A Monte Carlo based nodal diffusion model for criticality analysis, and, Application of high-order cross section homogenization method to two-group nodal diffusion.

摘要

In the first part, an accurate and fast computational method is presented as an alternative to the Monte Carlo or deterministic transport theory codes currently used to determine the subcriticality of spent fuel storage lattices. The method is capable of analyzing storage configurations with simple or complex lattice cell geometry. It is developed based on two-group nodal diffusion theory, with the nodal cross sections and discontinuity factors determined from continuous-energy Monte Carlo simulations of each unique node (spent fuel assembly type). Three different approaches are developed to estimate the node-averaged diffusion coefficient. The applicability and the accuracy of the nodal method are assessed in two-dimensional geometry through several benchmark configurations typical at Savannah River Site. It is shown that the multiplication constant of the analyzed configurations is within 1% of the MCNP results.; In the second part, the high-order cross section homogenization method, recently developed by McKinley and Rahnema, is implemented in the context of two-group nodal diffusion theory. The method corrects the generalized equivalence theory homogenization parameters for the effect of the core environment. The reconstructed fine-mesh (fuel pin) flux and power distributions are a natural byproduct of this method. The method was not tested for multigroup problems, where it was assumed that the multigroup flux expansion in terms of the perturbation parameter is a convergent series. Here the applicability of the method to two-group problems is studied, and it is shown that the perturbation expansion series converges for the multigroup case. A two-group nodal diffusion code with a bilinear intra-nodal flux shape is developed for the implementation of the high-order homogenization method in the context of the generalized equivalence theory.

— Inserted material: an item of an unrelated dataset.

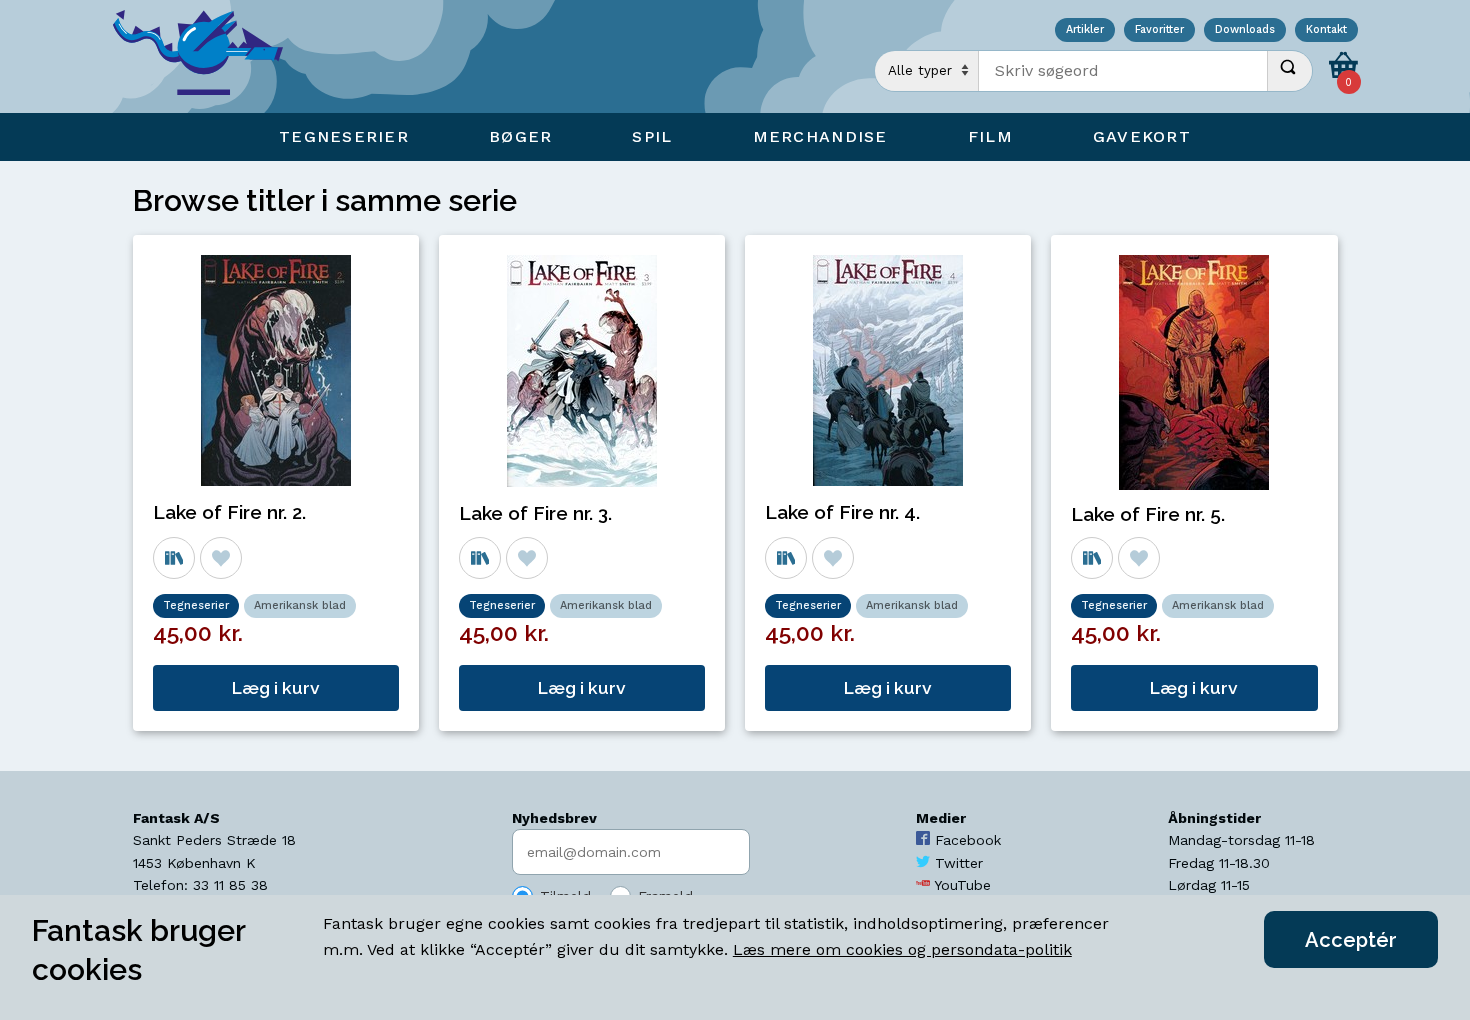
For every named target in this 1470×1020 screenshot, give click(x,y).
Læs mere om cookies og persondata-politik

The method is tested by using as a benchmark a core configuration typical of a BWR in slab geometry, which has large variations in the flux distribution across the core. There is a very good agreement between the nodal calculation and the fine-mesh reference calculation: the node-integrated group flux is within 0.5% of the reference solution in all nodes. The reconstructed fine-mesh flux (or equivalently the power distribution) in the core approximates the reference value very well.